Published - Wed, 17 Aug 2022

How to Diagnose Orthopedic Emergencies

How to Diagnose Orthopedic Emergencies

A comprehensive physical examination and careful consideration of the patient's medical history can identify many orthopedic emergencies. The emergency doctor takes the patient's medical history and completes a physical examination to determine the potential type and severity of the injury before selecting the best radiography image to confirm the probable diagnosis.


PATIENT HISTORY

1. Patient age: The patient’s age may give some indication of the type of injury, (e.g., Salter-Harris fractures only occur in young patients, whereas hip fractures are more common in the elderly).

2. Chief complaint: Patients with orthopedic emergencies typically present with one or more of the following complaints: pain, swelling, redness, deformity, or diminished function.

3. Mechanism of injury

a) To forecast the type of injury, it is crucial to understand the mechanism of injury (i.e., how the injury happened). For instance, it could be challenging for a doctor to make a diagnosis in a young child with normal radiographs who won't use his or her right arm if they don't understand the mechanism of the damage. However, the likely diagnosis (radial head subluxation) becomes immediately clear if the doctor is aware that the infant has just been pulled by that arm.

b) Selecting the appropriate radiographic images is aided by understanding the cause of damage, particularly when the patient is uncooperative, experiencing transferred pain, or has a distracting injury. For instance, a patient with acute shoulder pain following an injury might get a routine, ordinary shoulder radiograph. However, a second examination of the shoulder can be acquired to confirm this diagnosis if the cause of injury points to posterior dislocation.

4. Preexisting illnesses or conditions: The physician should inquire about illnesses and conditions that may negatively impact the healing process (e.g., diabetes, heart disease, steroid therapy, and cancer chemotherapy).


PHYSICAL EXAMINATION

1. Inspection: The suspected area of injury should be inspected for swelling, discoloration, deformity, abrasions, puncture wounds, and lacerations.

a) Orthopedic injuries (including fractures) may have few or no obvious visible abnormalities, especially in children.

b) Muscle contusions and severe sprains may result in localized swelling that is similar to the swelling seen with fractures. Radiographs are frequently needed to differentiate sprains and fractures.

2. Palpation of the entire extremity may reveal point tenderness, subtle deformities (e.g., a “step off”), or bony crepitus. The area distal and proximal to the pain location should be systematically palpated. Complete palpation is important for two reasons:

a) The patient may be unaware of a second injury because of the pain of the primary injury.

b) If radiographs are ordered before complete palpation, radiographs of the correct bone may not be obtained.

3. Range of motion assessment: Each joint near and far from the injury should, wherever practical, be examined for passive and active range of motion. It is important to record the degree of flexion, extension, and discomfort. To identify small anomalies, the contralateral (unaffected) joint may need to undergo a second assessment of the joint's function.

4. Neurologic examination: Nerve injury can result in either sensory or motor deficits. Sensation distal to the injury should be identified before any manipulation of the extremity takes place. Muscles that are innervated by the major nerves of the extremity should be examined for motor function.

5. Arterial blood flow assessment: Some orthopedic emergencies (e.g., knee dislocation, fracture or dislocation of the ankle, supracondylar fracture of the elbow in children) are commonly associated with vascular (arterial) injuries. The earlier circulatory compromise is identified and addressed, the less likely it is that permanent injury will result.


RADIOGRAPHY

1. Views

a) Standard: The area to be examined radiographically should be based on the history and physical examination findings. Frequently, imaging the joint above and the joint below a suspected fracture is indicated to detect associated fractures or dislocations. Most extremity radiographs include an anteroposterior view, a lateral view, and an oblique view.
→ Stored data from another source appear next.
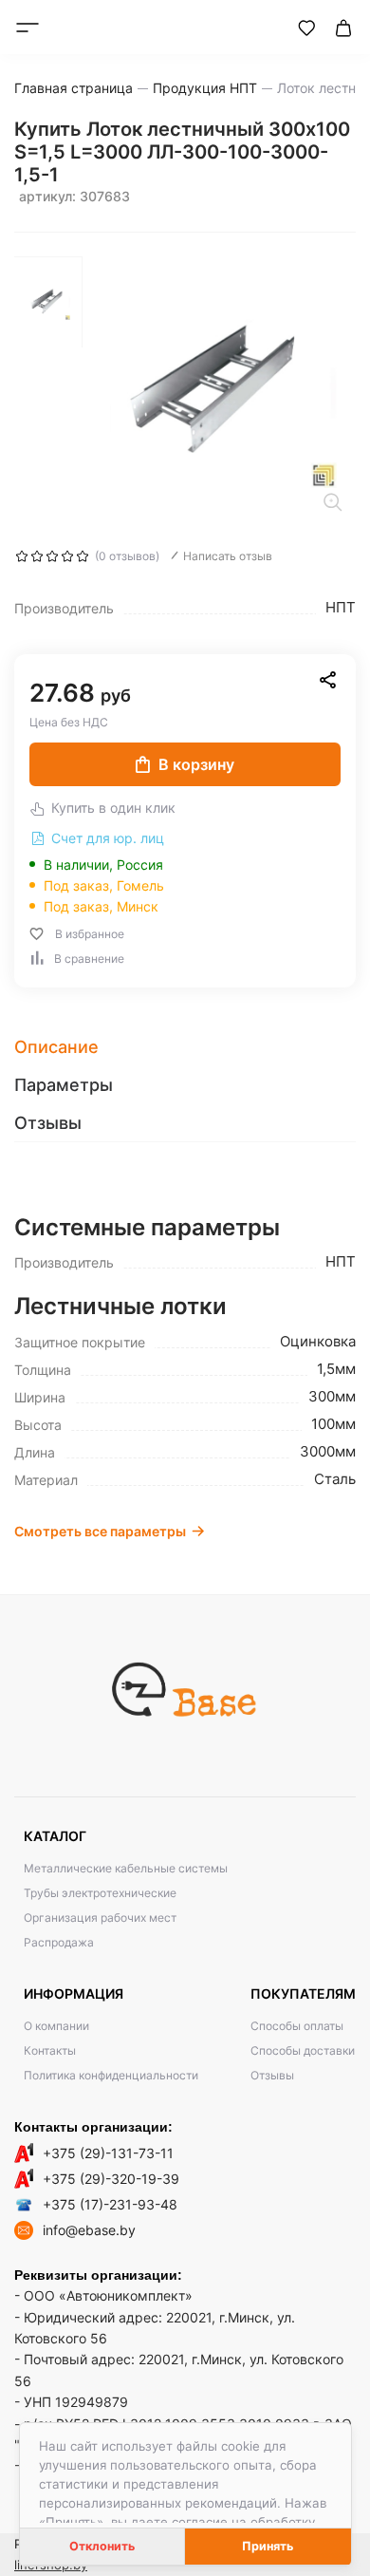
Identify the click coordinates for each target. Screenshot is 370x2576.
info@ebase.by (89, 2230)
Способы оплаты (296, 2026)
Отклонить (102, 2546)
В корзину (196, 764)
b) Special: Some fractures are only visible using special radiographic views. Some common orthopedic emergencies that require special views include acromioclavicular separation, fracture of the carpal navicular, posterior shoulder dislocation, and sternoclavicular dislocation. Children may need comparison views of the unaffected extremity to detect epiphyseal plate injuries.

2. Findings

a) In the case of stress fractures, the initial radiographs may be normal. However, the presence of new bone growth or bone resorption (which causes the fracture line to become visible) on radiographs taken 2 to 3 weeks later may suggest the fracture. If a fracture is highly suspected but the radiograph is normal, treatment for the fracture should be initiated.

b) The normal growth plate appears as a transverse, radiolucent line at the end of the bone. The growth plate can be easily confused with a transverse fracture.